The problem>
Please turn the entries in the stretch from the line containing "Click Physics total" through the line containing "pyautogui.click(x=665, y=344)" into a two-column CSV with the columns text and answer, one row per entry. Put each entry's text and its answer in one quoted field each, with line breaks replaced by spaces.

** BEGIN Input for this task **

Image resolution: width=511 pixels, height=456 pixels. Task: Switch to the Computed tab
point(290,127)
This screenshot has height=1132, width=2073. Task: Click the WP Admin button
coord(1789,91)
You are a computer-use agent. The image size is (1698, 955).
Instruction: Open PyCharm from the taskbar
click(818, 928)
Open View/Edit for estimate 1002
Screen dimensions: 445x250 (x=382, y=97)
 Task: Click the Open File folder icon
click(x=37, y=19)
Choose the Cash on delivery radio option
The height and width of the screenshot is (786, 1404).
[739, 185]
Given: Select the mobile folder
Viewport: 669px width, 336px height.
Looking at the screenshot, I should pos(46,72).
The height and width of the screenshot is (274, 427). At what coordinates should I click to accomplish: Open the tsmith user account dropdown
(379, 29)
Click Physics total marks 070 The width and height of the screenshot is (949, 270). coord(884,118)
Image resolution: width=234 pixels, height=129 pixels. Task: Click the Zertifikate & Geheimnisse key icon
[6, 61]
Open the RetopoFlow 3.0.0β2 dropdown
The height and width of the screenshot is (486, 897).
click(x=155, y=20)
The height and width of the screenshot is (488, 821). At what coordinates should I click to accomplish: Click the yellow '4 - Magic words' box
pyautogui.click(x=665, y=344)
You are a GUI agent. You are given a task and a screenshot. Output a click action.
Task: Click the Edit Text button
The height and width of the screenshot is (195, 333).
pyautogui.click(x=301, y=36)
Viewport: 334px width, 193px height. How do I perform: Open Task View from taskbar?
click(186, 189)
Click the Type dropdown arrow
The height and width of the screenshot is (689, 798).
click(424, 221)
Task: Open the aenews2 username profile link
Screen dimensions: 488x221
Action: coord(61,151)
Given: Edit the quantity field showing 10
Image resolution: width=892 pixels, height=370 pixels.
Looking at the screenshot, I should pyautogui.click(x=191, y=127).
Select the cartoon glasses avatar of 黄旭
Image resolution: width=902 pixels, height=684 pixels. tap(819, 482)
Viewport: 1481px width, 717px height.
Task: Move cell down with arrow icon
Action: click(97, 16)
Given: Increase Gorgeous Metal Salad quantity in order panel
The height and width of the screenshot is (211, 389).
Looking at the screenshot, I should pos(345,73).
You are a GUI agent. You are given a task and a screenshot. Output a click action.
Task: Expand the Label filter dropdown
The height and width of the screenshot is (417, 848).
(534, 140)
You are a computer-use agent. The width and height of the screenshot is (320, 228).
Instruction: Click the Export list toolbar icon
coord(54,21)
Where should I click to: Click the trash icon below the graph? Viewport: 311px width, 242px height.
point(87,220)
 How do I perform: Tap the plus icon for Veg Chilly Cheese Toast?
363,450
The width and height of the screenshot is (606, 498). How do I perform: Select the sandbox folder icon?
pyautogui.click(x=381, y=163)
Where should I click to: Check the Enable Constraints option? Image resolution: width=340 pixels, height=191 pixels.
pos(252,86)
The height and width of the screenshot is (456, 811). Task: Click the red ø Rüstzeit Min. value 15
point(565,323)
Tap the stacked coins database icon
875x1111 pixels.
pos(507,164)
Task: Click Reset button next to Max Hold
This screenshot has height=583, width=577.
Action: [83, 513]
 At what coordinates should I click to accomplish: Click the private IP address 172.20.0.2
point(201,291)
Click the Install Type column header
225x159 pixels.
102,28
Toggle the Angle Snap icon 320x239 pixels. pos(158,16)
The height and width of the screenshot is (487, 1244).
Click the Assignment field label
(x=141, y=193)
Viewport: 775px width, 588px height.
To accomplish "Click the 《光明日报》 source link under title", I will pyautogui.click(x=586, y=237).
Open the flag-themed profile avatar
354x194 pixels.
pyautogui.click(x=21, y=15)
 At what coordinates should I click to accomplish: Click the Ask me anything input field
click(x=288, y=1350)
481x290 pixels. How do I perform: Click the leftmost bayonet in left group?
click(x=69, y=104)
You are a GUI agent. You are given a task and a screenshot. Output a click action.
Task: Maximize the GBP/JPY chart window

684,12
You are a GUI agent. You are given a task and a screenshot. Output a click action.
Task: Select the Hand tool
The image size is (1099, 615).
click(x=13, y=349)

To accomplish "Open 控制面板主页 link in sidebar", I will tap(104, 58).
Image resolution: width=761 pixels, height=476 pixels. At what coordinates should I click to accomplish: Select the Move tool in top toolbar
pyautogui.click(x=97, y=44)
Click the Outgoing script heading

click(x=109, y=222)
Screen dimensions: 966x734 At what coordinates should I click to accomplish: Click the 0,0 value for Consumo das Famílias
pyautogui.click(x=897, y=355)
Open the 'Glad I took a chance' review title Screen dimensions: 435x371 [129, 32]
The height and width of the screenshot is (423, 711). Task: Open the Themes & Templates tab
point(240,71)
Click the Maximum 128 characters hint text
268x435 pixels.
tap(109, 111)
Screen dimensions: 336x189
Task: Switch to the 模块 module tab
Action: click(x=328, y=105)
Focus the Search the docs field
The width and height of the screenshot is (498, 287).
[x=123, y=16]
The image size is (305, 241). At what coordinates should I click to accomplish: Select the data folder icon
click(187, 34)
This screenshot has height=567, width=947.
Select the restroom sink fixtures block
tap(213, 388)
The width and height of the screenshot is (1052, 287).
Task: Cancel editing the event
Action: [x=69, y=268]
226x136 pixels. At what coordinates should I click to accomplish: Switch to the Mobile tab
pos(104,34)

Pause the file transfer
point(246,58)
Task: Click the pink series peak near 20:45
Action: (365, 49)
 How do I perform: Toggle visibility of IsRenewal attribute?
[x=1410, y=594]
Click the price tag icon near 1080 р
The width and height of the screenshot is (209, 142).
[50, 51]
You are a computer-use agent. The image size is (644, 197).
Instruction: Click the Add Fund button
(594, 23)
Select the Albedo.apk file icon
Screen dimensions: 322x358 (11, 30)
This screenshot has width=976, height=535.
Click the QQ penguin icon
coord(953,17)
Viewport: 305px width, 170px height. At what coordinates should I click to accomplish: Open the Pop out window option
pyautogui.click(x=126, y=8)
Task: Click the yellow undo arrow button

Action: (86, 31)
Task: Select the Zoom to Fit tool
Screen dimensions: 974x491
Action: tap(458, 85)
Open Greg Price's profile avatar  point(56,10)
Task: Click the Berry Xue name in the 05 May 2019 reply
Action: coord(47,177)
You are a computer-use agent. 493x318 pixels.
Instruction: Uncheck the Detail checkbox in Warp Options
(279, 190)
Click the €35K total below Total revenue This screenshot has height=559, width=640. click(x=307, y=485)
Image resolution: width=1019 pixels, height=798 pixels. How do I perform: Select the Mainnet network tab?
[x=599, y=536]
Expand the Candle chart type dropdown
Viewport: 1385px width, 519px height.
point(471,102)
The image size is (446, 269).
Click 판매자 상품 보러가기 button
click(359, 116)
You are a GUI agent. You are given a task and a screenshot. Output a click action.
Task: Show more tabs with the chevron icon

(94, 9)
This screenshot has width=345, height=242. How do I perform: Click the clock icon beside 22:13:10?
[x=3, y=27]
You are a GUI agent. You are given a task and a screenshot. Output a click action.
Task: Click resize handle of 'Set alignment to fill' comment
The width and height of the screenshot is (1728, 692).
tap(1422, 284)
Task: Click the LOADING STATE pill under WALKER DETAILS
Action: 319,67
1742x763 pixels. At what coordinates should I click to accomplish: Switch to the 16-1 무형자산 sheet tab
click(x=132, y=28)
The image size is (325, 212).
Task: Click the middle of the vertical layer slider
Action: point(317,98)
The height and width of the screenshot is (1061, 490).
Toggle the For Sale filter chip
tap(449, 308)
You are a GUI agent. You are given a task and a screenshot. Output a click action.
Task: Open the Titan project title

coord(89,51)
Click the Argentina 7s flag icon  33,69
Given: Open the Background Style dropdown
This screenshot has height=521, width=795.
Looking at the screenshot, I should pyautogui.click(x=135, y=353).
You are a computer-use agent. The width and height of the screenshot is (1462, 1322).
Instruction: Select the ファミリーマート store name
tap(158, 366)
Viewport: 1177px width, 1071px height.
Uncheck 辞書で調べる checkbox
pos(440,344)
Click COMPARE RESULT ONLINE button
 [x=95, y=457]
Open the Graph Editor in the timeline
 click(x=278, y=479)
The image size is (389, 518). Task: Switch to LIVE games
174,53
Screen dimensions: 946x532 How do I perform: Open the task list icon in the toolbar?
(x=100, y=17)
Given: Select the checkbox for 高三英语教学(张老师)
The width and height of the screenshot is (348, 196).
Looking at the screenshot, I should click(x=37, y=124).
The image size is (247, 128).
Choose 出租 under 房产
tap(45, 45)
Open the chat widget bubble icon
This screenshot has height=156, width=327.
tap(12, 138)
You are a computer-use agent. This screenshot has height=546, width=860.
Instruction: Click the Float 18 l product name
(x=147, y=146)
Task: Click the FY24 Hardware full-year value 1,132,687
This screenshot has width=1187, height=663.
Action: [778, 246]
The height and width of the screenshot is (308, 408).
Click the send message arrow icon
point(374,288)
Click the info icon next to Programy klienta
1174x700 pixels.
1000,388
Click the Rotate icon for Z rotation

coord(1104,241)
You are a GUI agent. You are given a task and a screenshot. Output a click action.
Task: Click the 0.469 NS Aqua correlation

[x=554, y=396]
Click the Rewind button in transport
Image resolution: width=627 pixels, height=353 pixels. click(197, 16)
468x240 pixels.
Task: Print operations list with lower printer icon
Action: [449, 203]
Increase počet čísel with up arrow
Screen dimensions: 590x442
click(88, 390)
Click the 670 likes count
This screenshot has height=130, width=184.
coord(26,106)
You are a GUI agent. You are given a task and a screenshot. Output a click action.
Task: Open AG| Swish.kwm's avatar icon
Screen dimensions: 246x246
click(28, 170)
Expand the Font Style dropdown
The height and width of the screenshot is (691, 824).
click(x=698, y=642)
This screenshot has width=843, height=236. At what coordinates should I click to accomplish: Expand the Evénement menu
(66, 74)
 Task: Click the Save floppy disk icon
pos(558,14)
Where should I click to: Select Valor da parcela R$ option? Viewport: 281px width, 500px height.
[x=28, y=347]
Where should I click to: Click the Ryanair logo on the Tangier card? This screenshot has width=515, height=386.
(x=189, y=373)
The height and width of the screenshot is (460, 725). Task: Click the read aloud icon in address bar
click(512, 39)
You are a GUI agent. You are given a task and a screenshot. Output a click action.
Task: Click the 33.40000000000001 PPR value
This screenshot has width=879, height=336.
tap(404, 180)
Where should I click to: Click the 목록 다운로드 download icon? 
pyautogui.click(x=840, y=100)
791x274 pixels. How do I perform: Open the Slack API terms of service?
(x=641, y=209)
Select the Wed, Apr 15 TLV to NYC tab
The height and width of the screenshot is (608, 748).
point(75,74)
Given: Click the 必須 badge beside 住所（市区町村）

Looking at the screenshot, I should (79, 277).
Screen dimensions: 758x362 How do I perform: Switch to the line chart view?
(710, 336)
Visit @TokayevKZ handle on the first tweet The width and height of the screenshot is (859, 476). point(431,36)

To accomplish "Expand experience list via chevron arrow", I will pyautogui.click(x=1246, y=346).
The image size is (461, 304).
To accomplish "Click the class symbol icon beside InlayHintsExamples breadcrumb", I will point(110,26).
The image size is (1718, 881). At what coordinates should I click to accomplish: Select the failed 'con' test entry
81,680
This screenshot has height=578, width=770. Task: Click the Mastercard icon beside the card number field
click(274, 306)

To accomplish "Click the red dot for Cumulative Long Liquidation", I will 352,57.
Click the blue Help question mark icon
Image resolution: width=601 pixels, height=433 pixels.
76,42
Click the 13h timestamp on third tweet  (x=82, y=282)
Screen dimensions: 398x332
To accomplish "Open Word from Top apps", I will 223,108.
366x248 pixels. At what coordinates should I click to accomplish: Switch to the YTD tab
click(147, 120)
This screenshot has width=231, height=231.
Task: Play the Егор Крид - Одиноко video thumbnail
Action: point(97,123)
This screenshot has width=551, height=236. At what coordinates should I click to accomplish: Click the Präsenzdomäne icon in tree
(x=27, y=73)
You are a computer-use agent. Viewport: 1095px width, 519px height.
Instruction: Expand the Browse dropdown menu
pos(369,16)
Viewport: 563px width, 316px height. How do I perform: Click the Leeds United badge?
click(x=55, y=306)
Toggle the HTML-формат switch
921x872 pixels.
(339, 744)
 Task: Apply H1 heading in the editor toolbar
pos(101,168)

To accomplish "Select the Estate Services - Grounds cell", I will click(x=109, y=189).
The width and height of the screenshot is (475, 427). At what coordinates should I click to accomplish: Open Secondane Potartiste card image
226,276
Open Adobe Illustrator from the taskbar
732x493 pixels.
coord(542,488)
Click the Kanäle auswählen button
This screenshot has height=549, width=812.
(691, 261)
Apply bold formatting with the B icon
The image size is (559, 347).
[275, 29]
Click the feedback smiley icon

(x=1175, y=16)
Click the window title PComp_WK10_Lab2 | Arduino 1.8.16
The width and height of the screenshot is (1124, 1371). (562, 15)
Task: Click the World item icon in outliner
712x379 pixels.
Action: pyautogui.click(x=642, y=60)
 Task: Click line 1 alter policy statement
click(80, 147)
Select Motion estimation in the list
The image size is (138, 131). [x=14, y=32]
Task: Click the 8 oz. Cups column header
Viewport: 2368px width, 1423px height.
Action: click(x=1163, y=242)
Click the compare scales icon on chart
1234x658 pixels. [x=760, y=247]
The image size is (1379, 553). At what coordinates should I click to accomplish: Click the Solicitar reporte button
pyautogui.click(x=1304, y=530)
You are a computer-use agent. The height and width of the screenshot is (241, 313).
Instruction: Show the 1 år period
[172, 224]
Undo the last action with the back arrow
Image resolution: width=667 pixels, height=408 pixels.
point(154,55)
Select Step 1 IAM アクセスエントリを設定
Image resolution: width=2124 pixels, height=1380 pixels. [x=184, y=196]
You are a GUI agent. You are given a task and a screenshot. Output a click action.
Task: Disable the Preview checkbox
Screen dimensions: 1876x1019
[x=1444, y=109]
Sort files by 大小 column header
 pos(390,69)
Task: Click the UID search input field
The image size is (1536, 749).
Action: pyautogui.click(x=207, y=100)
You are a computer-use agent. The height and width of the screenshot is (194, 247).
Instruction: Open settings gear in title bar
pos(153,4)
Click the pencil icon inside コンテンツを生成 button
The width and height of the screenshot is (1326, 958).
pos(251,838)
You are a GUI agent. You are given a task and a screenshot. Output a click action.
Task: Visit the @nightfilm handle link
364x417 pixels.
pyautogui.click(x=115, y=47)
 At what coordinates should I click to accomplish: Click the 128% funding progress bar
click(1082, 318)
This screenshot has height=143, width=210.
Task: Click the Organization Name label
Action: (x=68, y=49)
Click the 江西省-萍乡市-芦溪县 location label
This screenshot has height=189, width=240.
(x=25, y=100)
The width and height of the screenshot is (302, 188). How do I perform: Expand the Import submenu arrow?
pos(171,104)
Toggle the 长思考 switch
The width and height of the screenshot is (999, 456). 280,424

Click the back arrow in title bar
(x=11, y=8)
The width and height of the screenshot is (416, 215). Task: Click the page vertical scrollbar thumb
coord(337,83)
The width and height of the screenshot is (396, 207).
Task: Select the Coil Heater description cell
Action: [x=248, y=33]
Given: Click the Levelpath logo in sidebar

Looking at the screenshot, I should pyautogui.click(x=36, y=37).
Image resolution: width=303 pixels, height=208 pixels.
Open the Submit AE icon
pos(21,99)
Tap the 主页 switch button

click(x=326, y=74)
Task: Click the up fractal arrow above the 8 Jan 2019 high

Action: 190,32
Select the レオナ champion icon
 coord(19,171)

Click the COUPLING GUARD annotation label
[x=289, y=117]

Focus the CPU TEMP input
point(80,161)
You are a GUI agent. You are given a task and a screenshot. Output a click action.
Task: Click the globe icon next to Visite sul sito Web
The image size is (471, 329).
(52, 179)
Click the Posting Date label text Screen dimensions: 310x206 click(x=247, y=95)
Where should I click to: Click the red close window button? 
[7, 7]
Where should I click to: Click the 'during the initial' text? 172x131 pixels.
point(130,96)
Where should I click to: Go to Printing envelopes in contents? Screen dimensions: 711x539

** END Input for this task **

Output for this exercise>
text,answer
"Click Physics total marks 070 The width and height of the screenshot is (949, 270).","coord(884,118)"
"Image resolution: width=234 pixels, height=129 pixels. Task: Click the Zertifikate & Geheimnisse key icon","[6, 61]"
"Open the RetopoFlow 3.0.0β2 dropdown The height and width of the screenshot is (486, 897).","click(x=155, y=20)"
"The height and width of the screenshot is (488, 821). At what coordinates should I click to accomplish: Click the yellow '4 - Magic words' box","pyautogui.click(x=665, y=344)"